Text under study >>

-=-=-=-=-

EP by Alexisonfire
- Released: December 4, 2012
- Recorded: November 2012 at Jukasa Studios in Ohsweken, Ontario, Canada
- Genre: Acoustic; noise rock;
- Length: 25:58
- Label: Dine Alone
- Producer: Alexisonfire

Alexisonfire chronology
| Dog's Blood (2010) | Death Letter (2012) | Otherness (2022) |

= Death Letter (EP) =

Death Letter is an extended play by the Canadian post-hardcore band Alexisonfire. The EP was released on December 4, 2012. Death Letter contains songs from their entire discography reworked for acoustic guitar. Of the six songs on the EP, 4 are from their last full-length album, Old Crows/Young Cardinals. It was the band's last release before their break up, and serves as an accompaniment to their farewell tour that took place in December 2012.

==Writing and recording==
Death Letter was presumably recorded sometime prior to the band's farewell tour, which spanned several cities in 15 shows. The EP features reworked songs from Alexisonfire's previous albums, specifically Old Crows/Young Cardinals, Crisis and Watch Out!. A press release from Dine Alone Records said that the EP contained six old Alexisonfire tunes reworked by guitarists Wade MacNeil and Dallas Green at Jukasa Studios in Ohsweken, Ontario, without involvement of the three other members of the band.

==Release==
The EP was made available for streaming on December 10, 2012, on exclaim.ca, as well as on the Dine Alone Records SoundCloud page. It was released as a final piece of work before the band commenced their final tour.

-=-=-=-=-

Supplied material >>
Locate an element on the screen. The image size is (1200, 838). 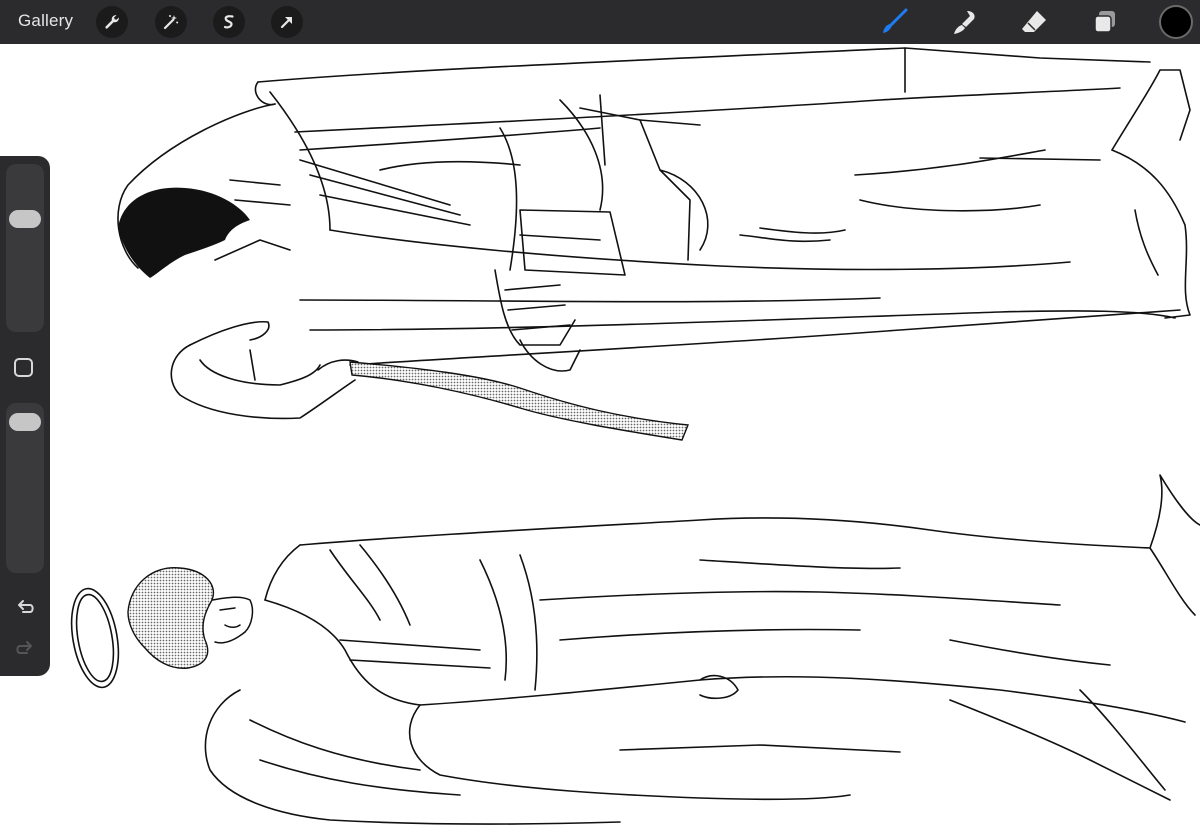
upper-figure-arm is located at coordinates (676, 364).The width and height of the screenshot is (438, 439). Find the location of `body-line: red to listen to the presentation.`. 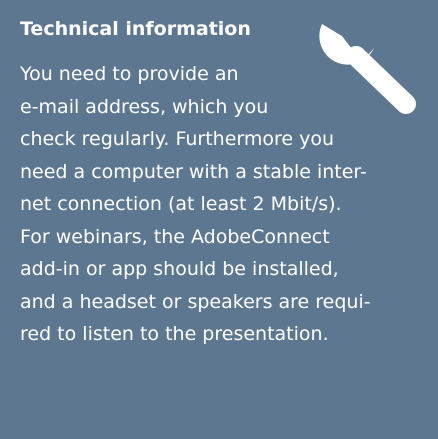

body-line: red to listen to the presentation. is located at coordinates (174, 334).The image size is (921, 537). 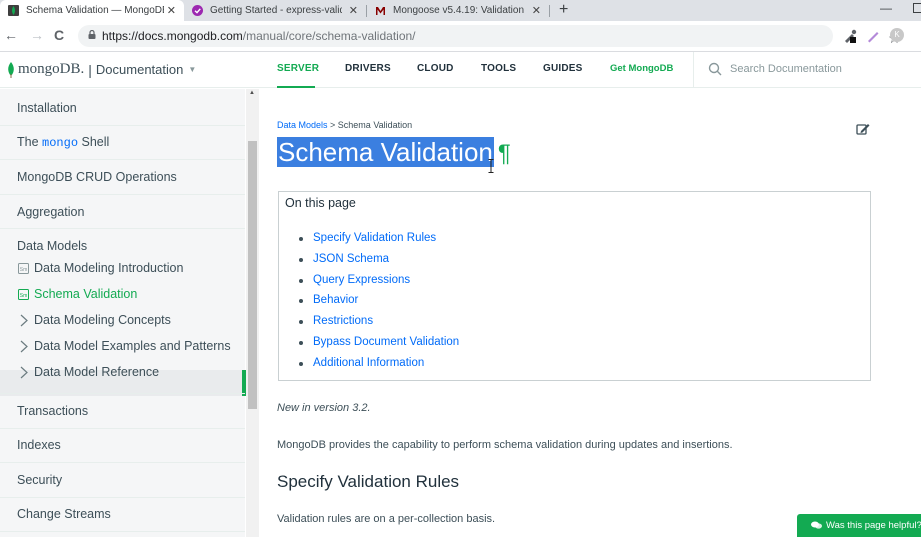 I want to click on sidebar-item-security: Security, so click(x=122, y=480).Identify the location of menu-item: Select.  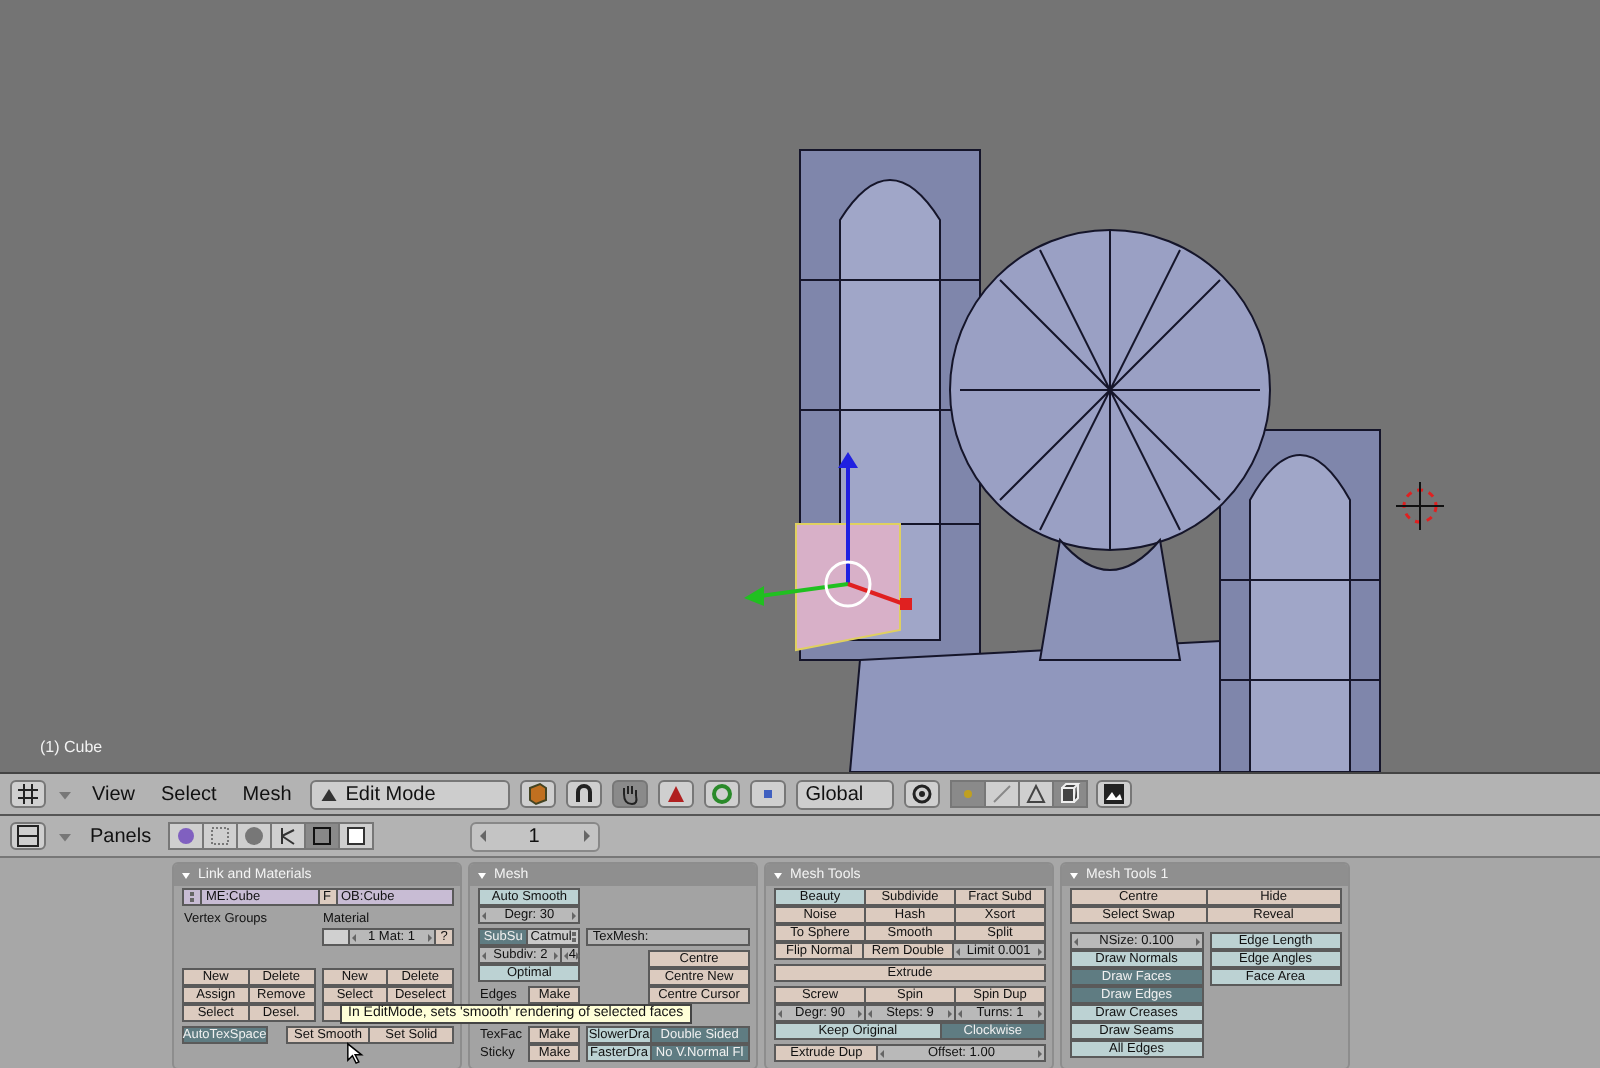
(189, 794).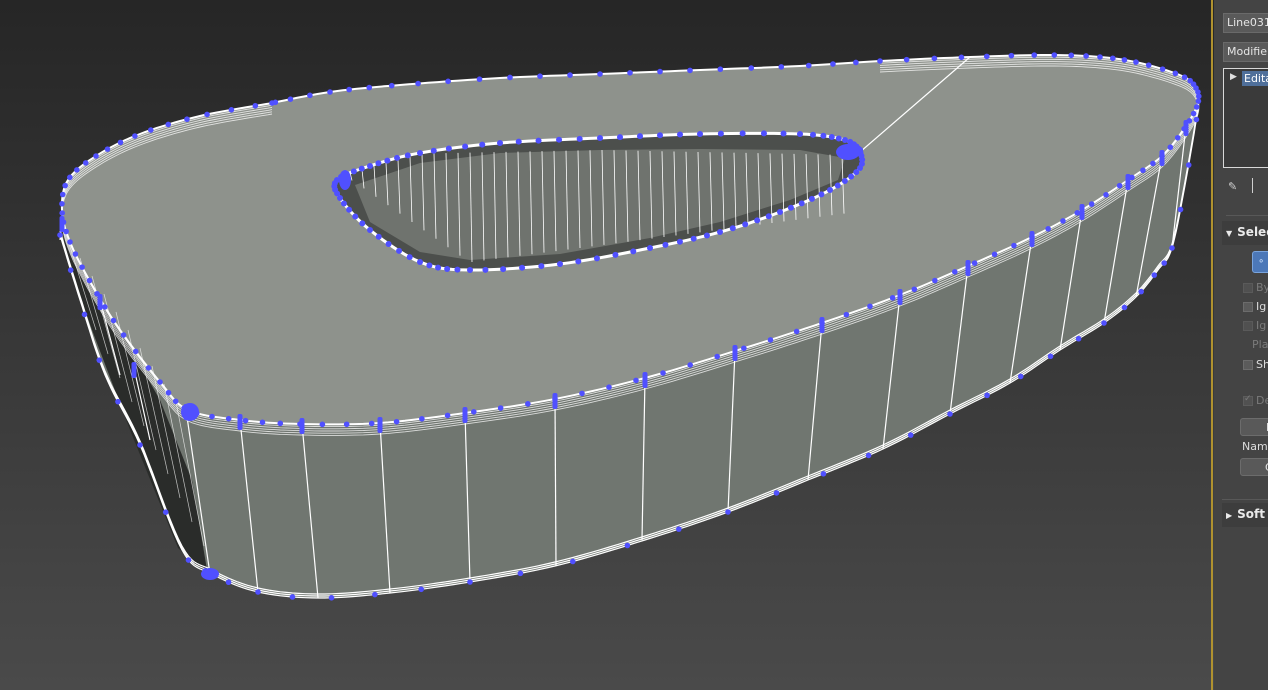 The height and width of the screenshot is (690, 1268). I want to click on show-label: Sh, so click(1262, 364).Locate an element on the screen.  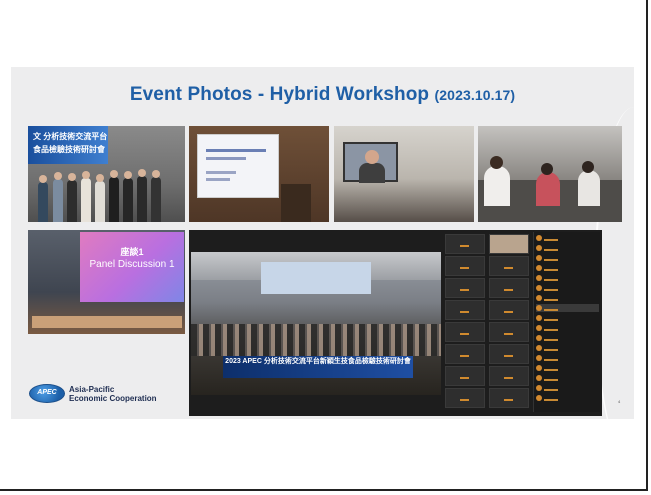
apec-logo-line2: Economic Cooperation is located at coordinates (113, 398). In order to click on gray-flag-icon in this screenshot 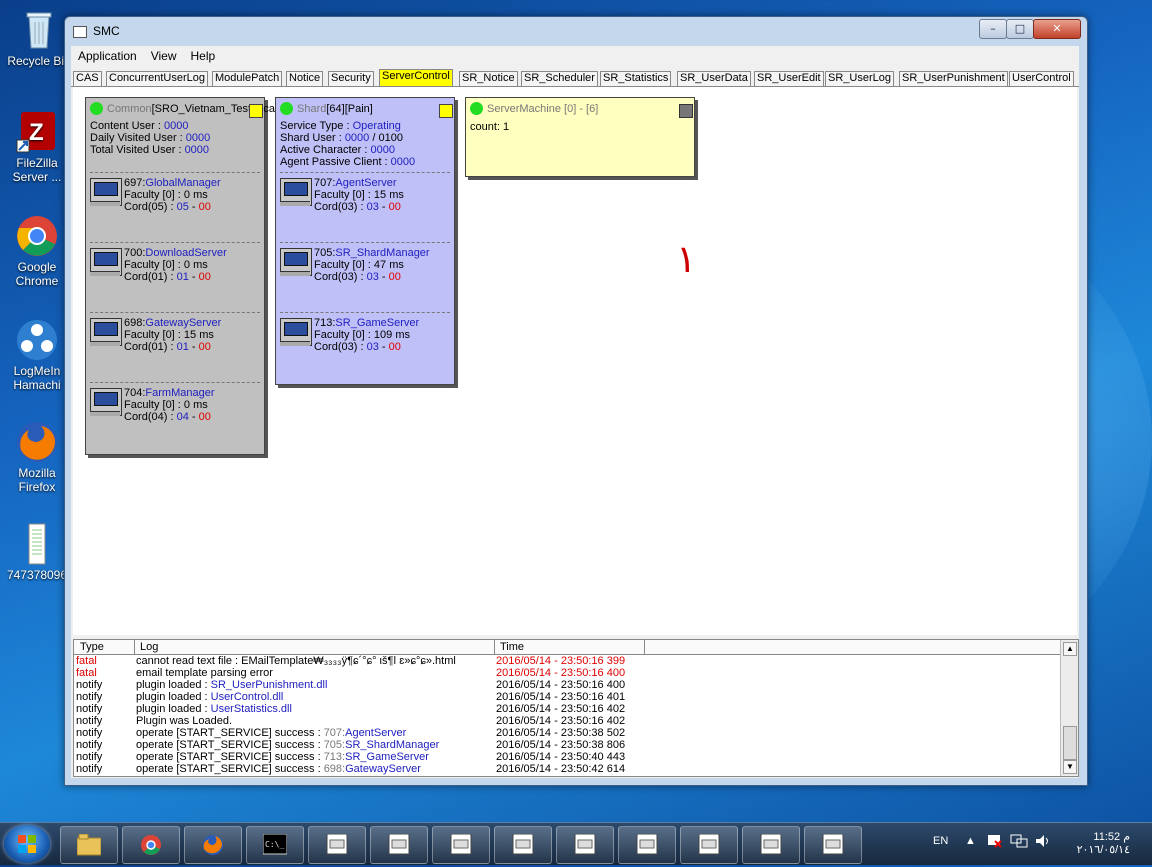, I will do `click(686, 111)`.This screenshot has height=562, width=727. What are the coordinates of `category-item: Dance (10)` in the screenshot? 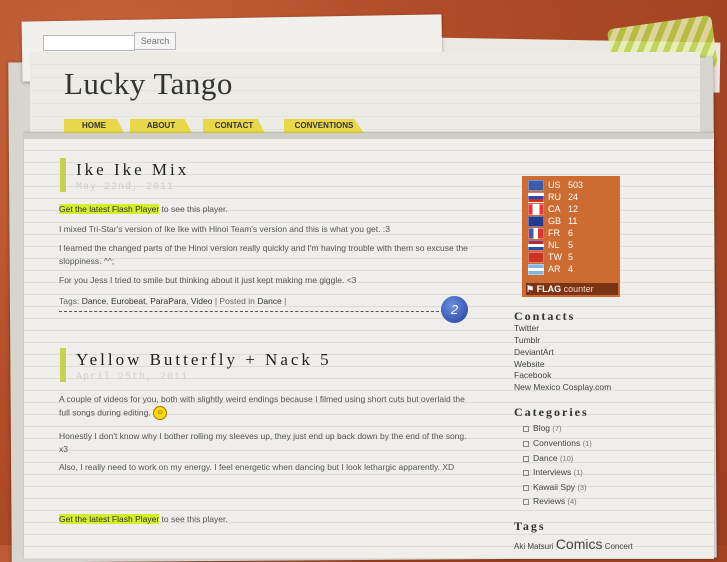 It's located at (548, 458).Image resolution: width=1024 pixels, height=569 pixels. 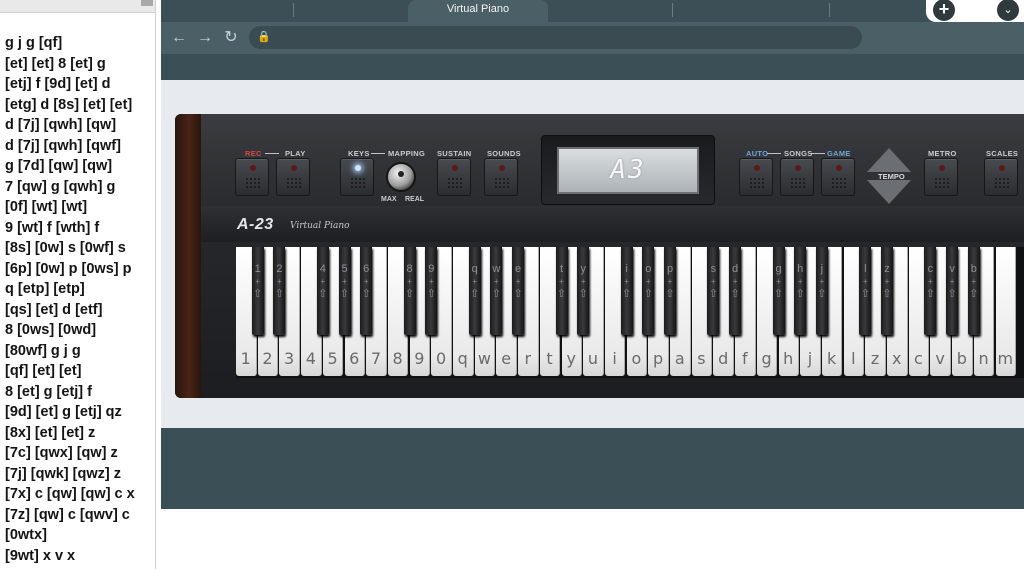 What do you see at coordinates (866, 291) in the screenshot?
I see `black-key: l + ⇧` at bounding box center [866, 291].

-=-=-=-=-

Your assignment >>
According to the article on the Death Letter EP, which two guitarists reworked the songs?

Answer >>
Wade MacNeil and Dallas Green